— start SOURCE EXCERPT —
I originally thought so too but doing some research this is the information I came up with.

Looking up the total weight of the 2002 Flagstaff M-827FLS weighs 4598 Pounds. I confirmed this from various places but here is one of such:
2002 Flagstaff Price, 2002 Flagstaff Values & 2002 Flagstaff Specs | NADAguides

Doing a bit of research into my tow vehicle a 2004 Chevrolet TrailBlazer LS Extended Sport Utility 4x4 4D I found out that the maximum trailer weight depended on my vehicles Axle Ratio. After doing a little more research I found that I could find this by looking in the glove box on the service parts identification sticker for a specific code, in my case it was GU6.

This meant my Axel Ratio is 3.42 and taking that into consideration I checked my owners manual but you can see on this online version here on page 4 section 55:
https://my.chevrolet.com/content/dam...zer_owners.pdf
that the 3.42 Axle Ratio means my vehicle supports a maximum of 4,800 pounds Max. Trailer Wt. and a Gross Combination Weight Rating of 10,000 pounds. The vehicle weighs 4,954 pounds making it a total weight of 9,754 pounds. (Adding the weight of each tire only adds about 100 pounds to the total.)
— end SOURCE EXCERPT —
— start DATASET CONTENT —
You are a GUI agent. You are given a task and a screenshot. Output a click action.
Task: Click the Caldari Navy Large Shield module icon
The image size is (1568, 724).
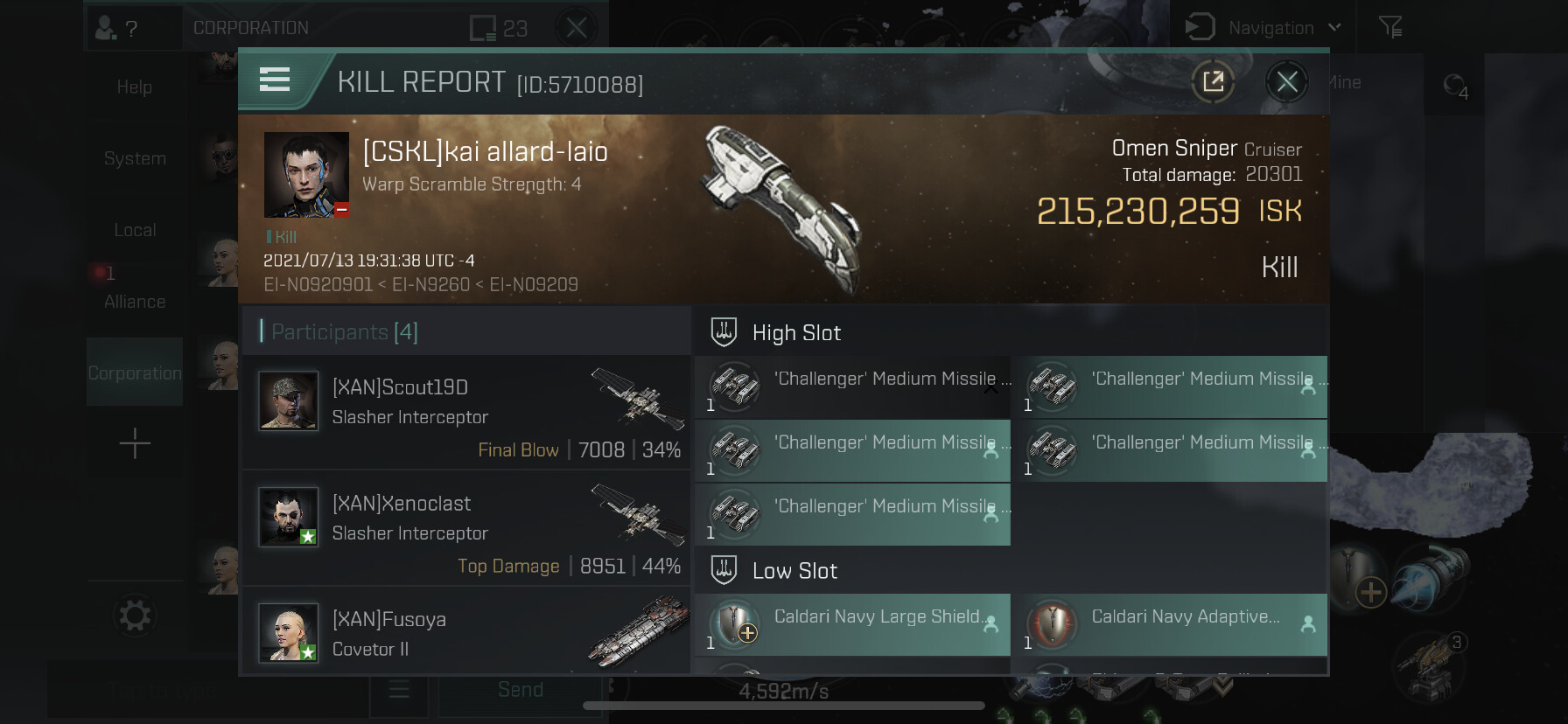coord(735,624)
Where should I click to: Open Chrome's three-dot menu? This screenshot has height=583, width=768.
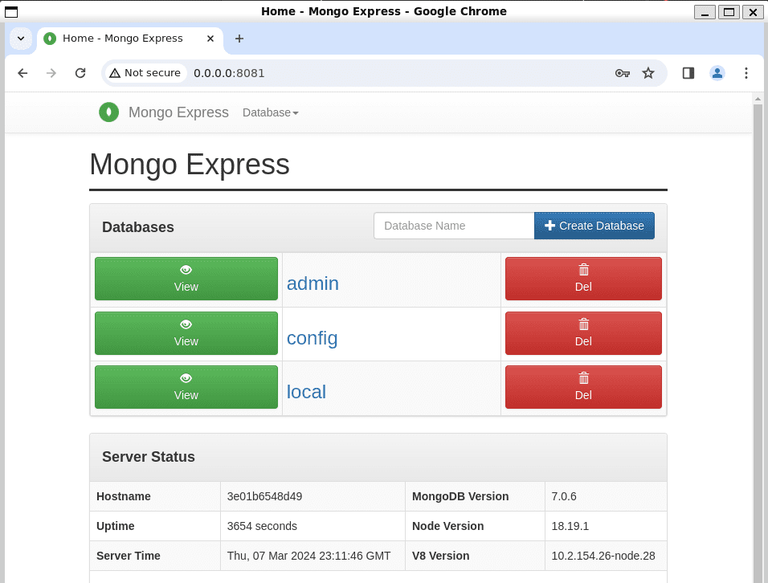click(746, 73)
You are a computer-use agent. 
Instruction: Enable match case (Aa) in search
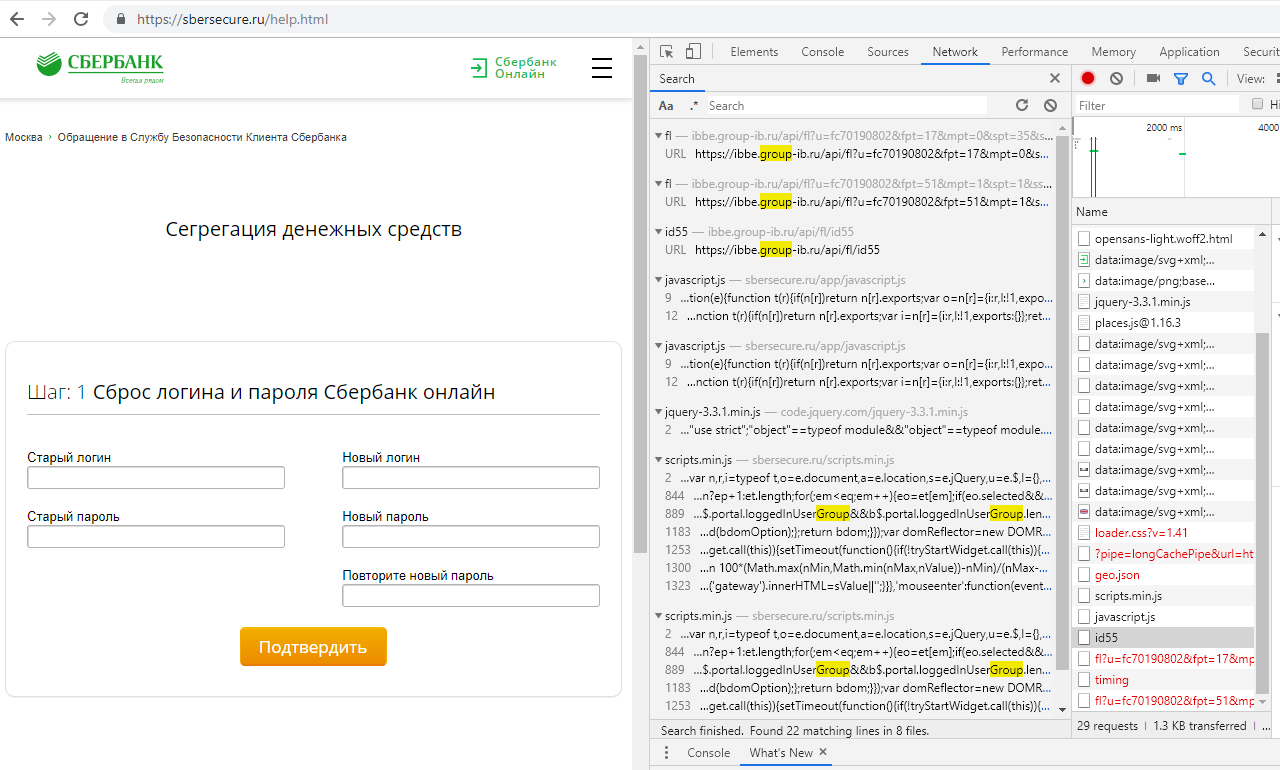666,105
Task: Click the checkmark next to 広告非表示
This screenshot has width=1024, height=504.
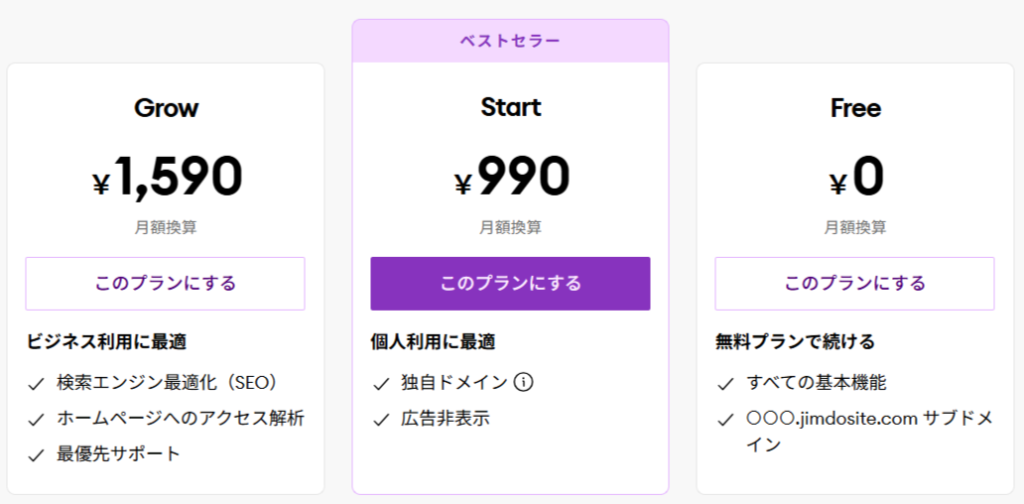Action: pyautogui.click(x=381, y=419)
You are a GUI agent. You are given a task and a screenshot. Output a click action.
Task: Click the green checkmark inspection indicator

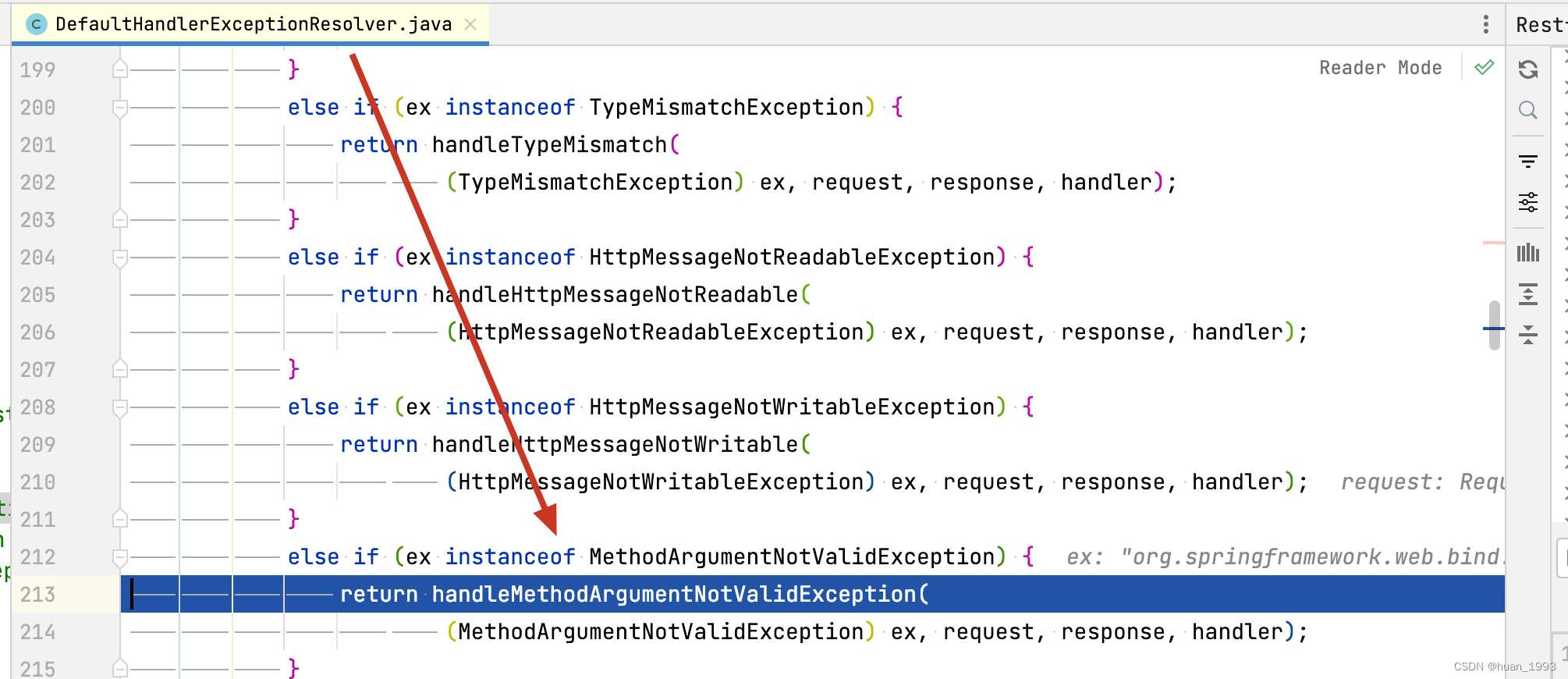click(x=1484, y=68)
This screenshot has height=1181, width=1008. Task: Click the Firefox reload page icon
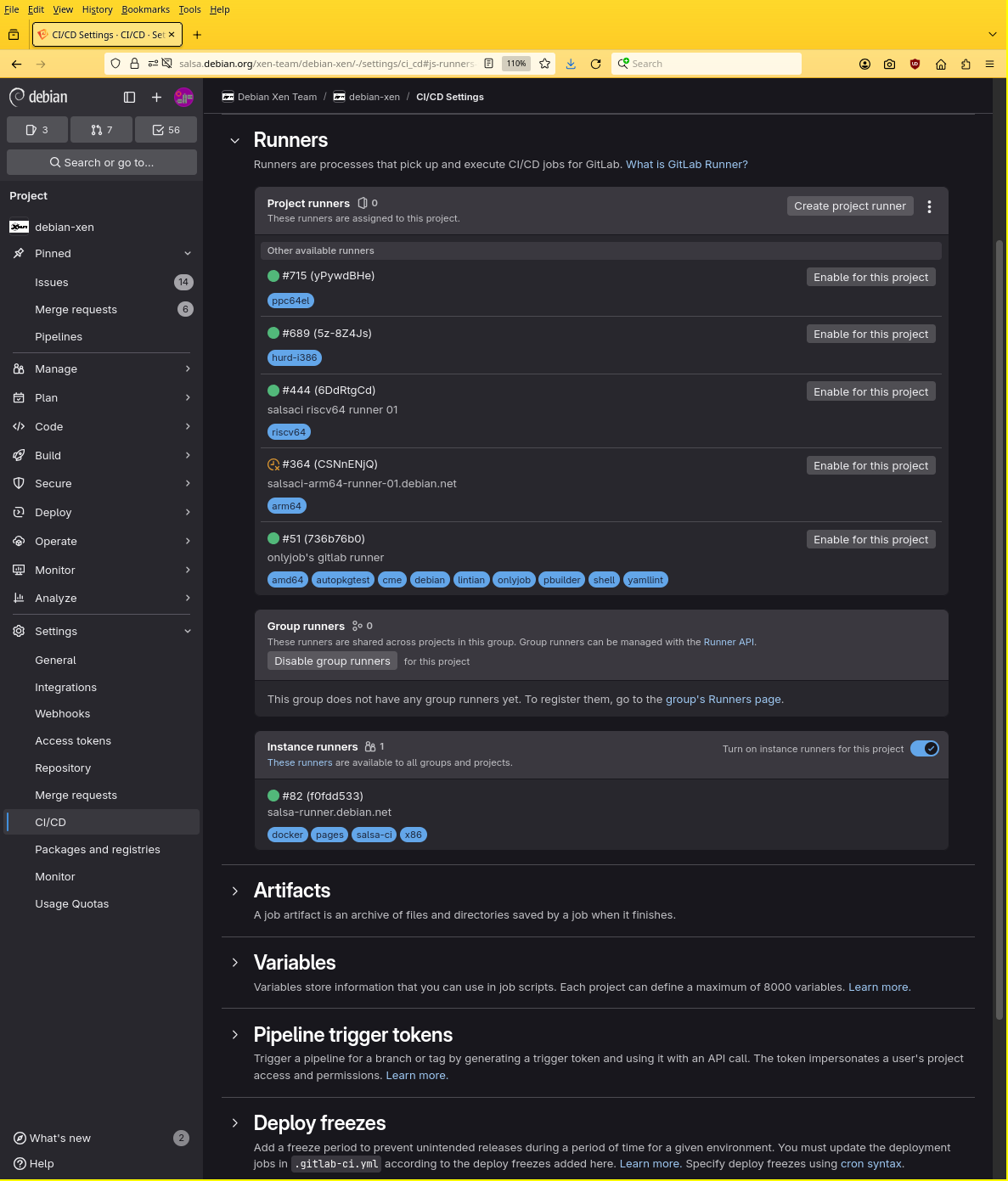[595, 64]
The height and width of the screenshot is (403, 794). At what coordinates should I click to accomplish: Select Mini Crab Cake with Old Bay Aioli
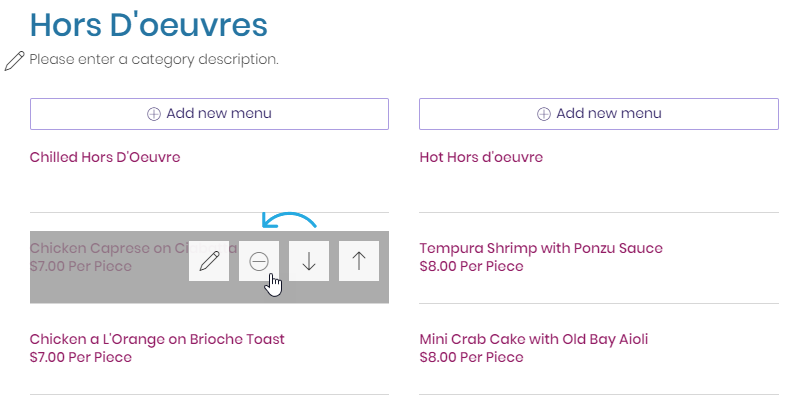(534, 339)

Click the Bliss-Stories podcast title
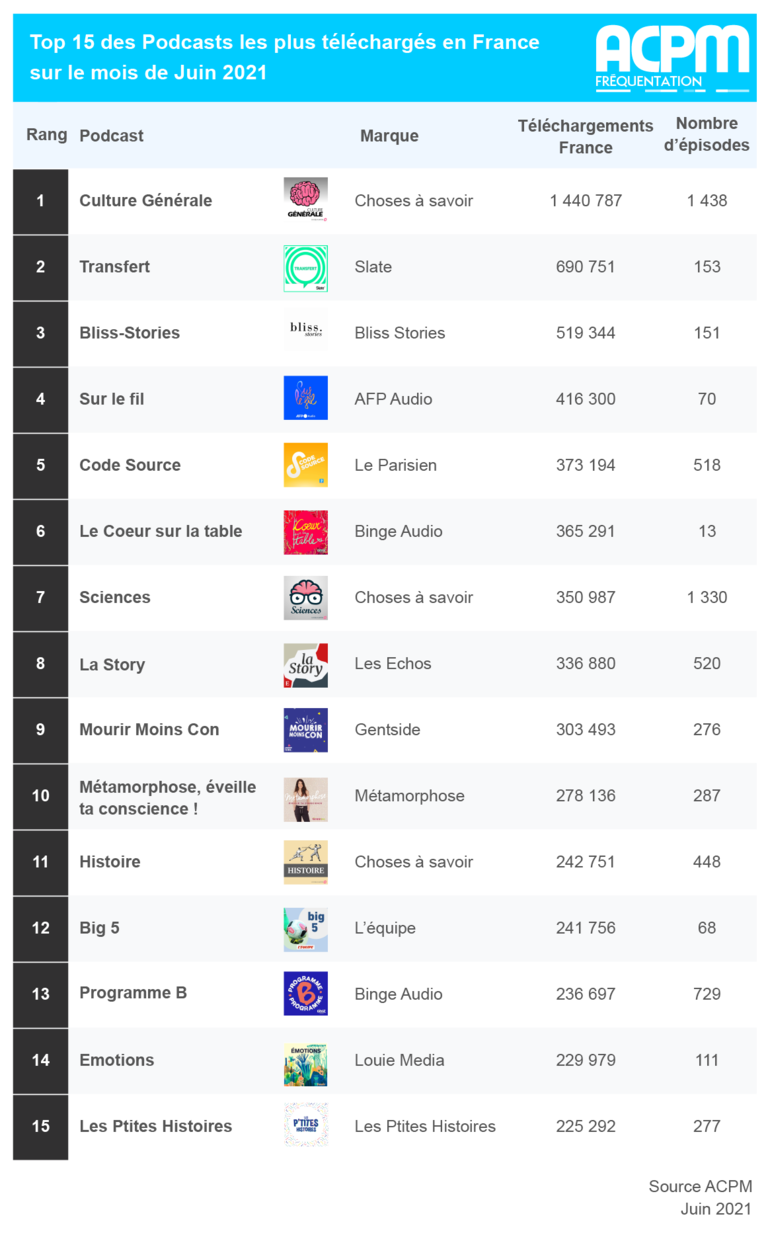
— end DATASET CONTENT —
- THE REQUEST
Continue the towing post, picking up right after its final sentence. The listing has nothing to do with the towing post.

- ANSWER TO THE EXERCISE
Even though I am within my tow capacity I opted for a Reese 49902 Complete Round Bar Weight Distribution Kit - 750 lbs. TW

which is within the 900 pound maximum trailer tongue weight recommended for such a system in my vehicles manual found on page 4 section 56. when I hauled it home (without an electric brake controller mind you). Although I didn't have a brake controller when I hauled my new travel trailer home on flat roads only a few miles with great weather, I did however purchase a Tekonsha 90195 P3 Electronic Brake Controller

to help with braking when I do finally take her on the road for adventure!

I am VERY open to suggestions as I have tried to really tackle being a new travel trailer owner properly with safety as my first priority.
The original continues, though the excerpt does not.